I would put blade servers (the host machines for your VMs) in the management network for simplicity.

A /17 is a massive range.  That would give you 32766 hosts on that single subnet.

Look at my previous example.  Those subnet masks give you plenty of scope to adjust as required and are typical based upon some of the customers I've worked with in the past.
@craigbeck


I would put blade servers (the host machines for your VMs) in the management network for simplicity.
Management network.... Do you mean like on a management vlan or the same subnet as the vm servers?

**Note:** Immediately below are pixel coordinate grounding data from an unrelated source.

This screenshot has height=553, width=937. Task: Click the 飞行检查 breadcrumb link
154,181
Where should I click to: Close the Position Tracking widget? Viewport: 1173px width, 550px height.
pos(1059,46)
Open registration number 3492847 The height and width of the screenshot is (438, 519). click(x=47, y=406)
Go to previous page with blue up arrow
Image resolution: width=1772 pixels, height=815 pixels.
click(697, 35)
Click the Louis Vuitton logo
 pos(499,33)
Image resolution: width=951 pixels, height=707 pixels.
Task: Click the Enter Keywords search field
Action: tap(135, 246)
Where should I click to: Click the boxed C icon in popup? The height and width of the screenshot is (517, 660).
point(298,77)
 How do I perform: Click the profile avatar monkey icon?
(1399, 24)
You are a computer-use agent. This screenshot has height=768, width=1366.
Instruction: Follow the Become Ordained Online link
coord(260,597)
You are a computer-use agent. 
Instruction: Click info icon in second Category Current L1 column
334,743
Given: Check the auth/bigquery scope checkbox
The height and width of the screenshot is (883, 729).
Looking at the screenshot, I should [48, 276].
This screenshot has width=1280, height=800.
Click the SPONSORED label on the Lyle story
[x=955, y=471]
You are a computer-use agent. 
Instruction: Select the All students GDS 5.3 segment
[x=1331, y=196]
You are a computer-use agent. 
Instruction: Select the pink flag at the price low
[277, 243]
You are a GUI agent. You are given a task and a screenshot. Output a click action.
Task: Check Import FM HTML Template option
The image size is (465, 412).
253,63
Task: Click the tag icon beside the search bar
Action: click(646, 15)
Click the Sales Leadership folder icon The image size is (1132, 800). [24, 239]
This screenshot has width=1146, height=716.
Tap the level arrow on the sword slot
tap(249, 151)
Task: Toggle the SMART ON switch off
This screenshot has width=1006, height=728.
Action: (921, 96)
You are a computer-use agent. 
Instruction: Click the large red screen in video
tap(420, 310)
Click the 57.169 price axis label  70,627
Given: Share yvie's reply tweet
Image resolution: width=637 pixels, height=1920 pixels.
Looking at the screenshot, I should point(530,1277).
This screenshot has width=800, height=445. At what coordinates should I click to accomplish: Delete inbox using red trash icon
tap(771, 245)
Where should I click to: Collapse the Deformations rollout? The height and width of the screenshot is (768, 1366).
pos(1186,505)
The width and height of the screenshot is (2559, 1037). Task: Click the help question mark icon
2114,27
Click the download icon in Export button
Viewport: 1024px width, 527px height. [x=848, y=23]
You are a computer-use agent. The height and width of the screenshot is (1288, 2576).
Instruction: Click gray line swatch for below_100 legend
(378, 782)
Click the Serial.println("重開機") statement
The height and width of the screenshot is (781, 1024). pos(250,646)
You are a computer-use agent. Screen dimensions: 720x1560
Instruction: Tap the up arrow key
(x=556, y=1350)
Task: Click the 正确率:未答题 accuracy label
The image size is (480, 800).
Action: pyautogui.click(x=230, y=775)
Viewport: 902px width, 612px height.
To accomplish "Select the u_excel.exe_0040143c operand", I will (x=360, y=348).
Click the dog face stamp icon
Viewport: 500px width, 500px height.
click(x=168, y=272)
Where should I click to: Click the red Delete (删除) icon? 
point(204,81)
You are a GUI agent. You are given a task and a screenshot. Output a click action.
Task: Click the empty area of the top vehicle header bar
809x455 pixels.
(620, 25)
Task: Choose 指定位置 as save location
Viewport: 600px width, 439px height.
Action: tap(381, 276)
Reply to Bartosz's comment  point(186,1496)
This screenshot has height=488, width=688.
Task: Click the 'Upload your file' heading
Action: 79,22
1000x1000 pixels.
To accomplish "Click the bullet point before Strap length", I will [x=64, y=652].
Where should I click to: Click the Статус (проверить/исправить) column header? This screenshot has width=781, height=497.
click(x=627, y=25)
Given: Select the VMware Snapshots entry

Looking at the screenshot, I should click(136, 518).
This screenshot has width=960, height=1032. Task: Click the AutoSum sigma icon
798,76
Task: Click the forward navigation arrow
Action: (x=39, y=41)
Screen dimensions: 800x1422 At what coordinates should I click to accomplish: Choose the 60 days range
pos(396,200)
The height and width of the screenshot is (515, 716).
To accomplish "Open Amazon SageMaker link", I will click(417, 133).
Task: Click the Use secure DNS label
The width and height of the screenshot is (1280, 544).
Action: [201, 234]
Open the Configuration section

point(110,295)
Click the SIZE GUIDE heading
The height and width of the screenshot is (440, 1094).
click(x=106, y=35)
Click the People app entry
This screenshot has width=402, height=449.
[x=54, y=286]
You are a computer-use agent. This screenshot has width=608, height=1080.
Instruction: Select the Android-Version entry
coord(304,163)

Ok, so tell me if this jives with you (took your suggestions and personalized):

Base IP: 172.16.0.0 / 255.255.0.0
Range: 172.16.0.0 - 172.16.255.255

172.16.0.0 / 255.255.255.0 - servers, blades, router, etc.

172.16.1.0 / 255.255.240.0 - PC's

172.16.50.0 / 255.255.255.0 - Phones

172.16.200.0 / 255.255.255.0 - VPN
Not bad, but 172.16.1.0 / 255.255.240.0 overlaps with the servers as it actually covers 172.16.0.0 - 172.16.15.255

So you'd be able to use 172.16.0.0 / 255.255.255.0 for servers then 172.16.16.0 255.255.240.0 for PCs.